▶ [WORK TASK]:
Which lines run from the one containing "The image size is (868, 324)." to the end of the records? Write them out exactly, both ends included, and nothing else.

Records contained in a dataset:
= = = = =

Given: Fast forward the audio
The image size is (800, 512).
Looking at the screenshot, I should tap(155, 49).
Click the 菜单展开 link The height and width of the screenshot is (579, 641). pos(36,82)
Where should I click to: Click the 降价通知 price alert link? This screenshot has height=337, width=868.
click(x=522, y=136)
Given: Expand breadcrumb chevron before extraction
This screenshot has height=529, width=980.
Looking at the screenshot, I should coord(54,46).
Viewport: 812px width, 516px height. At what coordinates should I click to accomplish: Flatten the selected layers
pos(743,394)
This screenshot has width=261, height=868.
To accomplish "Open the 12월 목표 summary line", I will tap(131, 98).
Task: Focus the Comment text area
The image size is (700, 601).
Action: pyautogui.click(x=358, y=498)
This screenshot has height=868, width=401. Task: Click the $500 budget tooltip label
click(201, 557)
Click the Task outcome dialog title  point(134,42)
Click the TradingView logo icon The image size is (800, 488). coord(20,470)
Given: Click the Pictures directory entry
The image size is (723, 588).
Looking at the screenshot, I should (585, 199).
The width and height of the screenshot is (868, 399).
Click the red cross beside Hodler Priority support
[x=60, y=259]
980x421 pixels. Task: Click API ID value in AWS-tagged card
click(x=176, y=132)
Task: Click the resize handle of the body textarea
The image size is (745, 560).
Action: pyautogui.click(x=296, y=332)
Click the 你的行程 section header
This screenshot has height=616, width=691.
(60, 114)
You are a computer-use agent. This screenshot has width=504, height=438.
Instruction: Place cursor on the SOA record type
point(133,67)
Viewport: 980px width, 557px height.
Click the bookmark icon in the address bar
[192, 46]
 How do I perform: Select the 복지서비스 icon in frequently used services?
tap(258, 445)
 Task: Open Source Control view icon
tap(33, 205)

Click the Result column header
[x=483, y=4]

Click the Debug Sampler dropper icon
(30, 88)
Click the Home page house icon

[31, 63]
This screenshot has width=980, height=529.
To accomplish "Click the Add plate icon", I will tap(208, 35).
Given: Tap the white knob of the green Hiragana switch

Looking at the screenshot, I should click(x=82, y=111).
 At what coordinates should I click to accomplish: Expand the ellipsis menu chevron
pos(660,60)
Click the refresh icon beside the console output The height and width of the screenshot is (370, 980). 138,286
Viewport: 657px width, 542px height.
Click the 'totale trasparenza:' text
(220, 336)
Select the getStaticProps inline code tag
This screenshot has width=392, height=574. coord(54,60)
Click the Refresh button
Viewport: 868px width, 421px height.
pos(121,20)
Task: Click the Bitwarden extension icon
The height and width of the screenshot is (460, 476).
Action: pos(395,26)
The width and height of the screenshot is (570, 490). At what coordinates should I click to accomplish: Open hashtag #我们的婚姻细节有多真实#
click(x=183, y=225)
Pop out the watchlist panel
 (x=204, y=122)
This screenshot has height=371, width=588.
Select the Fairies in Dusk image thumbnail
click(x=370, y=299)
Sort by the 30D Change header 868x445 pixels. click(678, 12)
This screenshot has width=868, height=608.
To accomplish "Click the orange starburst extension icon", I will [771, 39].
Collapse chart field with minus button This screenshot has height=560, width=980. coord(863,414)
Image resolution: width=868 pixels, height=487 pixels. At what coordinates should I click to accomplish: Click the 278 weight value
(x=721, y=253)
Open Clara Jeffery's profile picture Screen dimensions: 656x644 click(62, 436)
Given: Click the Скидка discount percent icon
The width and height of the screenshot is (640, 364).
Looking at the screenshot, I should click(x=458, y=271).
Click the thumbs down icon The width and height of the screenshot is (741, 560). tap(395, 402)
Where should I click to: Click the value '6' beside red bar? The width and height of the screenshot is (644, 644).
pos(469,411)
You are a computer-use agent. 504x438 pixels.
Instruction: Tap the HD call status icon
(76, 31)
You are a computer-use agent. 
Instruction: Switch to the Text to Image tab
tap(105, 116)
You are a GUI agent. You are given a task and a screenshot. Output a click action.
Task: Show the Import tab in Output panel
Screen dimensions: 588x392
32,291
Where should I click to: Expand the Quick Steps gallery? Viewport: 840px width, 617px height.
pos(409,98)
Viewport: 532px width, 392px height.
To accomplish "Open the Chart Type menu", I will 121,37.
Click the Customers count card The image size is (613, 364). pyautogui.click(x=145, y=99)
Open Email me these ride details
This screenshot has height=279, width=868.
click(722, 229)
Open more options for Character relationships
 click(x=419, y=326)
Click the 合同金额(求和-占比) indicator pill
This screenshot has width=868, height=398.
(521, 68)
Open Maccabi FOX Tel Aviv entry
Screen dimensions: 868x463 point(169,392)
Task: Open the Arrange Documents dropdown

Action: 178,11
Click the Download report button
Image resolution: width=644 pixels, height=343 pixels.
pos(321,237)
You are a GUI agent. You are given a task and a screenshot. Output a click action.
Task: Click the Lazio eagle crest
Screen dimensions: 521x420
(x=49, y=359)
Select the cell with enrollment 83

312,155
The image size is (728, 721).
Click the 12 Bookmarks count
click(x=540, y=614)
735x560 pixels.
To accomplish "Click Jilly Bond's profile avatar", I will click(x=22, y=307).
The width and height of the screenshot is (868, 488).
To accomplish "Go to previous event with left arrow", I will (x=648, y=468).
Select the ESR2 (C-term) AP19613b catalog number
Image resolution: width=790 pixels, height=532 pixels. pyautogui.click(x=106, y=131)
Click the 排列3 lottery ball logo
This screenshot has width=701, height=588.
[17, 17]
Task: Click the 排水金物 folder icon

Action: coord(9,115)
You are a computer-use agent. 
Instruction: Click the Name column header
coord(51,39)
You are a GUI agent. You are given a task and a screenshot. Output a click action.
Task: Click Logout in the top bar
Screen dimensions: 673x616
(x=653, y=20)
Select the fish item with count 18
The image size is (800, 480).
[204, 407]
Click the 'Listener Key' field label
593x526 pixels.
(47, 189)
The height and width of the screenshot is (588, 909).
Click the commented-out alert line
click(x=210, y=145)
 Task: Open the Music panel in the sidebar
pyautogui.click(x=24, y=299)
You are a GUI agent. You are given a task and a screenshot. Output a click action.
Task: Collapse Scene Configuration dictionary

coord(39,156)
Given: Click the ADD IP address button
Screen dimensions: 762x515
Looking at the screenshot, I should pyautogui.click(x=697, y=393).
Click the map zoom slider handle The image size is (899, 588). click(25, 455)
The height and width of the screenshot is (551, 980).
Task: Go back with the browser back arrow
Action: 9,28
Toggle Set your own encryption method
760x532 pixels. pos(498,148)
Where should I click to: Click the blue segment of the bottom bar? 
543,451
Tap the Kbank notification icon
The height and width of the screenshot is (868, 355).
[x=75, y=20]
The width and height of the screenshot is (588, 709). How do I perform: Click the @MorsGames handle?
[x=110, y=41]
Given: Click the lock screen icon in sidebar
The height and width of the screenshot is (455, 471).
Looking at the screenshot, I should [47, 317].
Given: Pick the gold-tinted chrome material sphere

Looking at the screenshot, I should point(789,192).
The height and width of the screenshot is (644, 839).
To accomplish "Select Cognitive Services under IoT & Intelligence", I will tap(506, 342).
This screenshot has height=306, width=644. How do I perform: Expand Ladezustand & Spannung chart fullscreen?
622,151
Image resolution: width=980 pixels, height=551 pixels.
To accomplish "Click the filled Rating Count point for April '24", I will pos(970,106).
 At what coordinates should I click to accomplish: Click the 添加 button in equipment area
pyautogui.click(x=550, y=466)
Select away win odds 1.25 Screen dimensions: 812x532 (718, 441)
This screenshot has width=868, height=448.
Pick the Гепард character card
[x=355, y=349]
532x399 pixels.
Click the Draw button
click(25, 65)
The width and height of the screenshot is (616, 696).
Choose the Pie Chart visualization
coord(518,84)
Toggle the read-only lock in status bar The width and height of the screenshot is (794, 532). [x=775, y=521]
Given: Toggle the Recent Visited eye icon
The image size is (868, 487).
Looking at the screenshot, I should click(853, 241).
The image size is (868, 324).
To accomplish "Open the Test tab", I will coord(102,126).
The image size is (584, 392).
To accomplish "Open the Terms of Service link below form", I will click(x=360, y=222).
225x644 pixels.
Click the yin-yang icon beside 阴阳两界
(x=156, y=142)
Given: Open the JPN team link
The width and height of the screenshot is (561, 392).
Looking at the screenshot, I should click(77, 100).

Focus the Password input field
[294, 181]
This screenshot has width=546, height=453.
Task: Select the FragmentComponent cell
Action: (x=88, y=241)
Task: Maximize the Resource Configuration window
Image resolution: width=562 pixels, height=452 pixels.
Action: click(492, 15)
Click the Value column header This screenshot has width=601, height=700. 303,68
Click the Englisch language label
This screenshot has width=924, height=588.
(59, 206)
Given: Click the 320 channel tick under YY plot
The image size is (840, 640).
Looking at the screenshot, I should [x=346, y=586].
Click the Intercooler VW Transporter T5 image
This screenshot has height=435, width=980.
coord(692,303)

= = = = =

▶ [EXERCISE RESPONSE]:
The image size is (868, 324).
To accomplish "Open the Test tab", I will coord(102,126).
The image size is (584, 392).
To accomplish "Open the Terms of Service link below form", I will click(x=360, y=222).
225x644 pixels.
Click the yin-yang icon beside 阴阳两界
(x=156, y=142)
Given: Open the JPN team link
The width and height of the screenshot is (561, 392).
Looking at the screenshot, I should click(77, 100).

Focus the Password input field
[294, 181]
This screenshot has width=546, height=453.
Task: Select the FragmentComponent cell
Action: (x=88, y=241)
Task: Maximize the Resource Configuration window
Image resolution: width=562 pixels, height=452 pixels.
Action: click(492, 15)
Click the Value column header This screenshot has width=601, height=700. 303,68
Click the Englisch language label
This screenshot has width=924, height=588.
(59, 206)
Given: Click the 320 channel tick under YY plot
The image size is (840, 640).
Looking at the screenshot, I should [x=346, y=586].
Click the Intercooler VW Transporter T5 image
This screenshot has height=435, width=980.
coord(692,303)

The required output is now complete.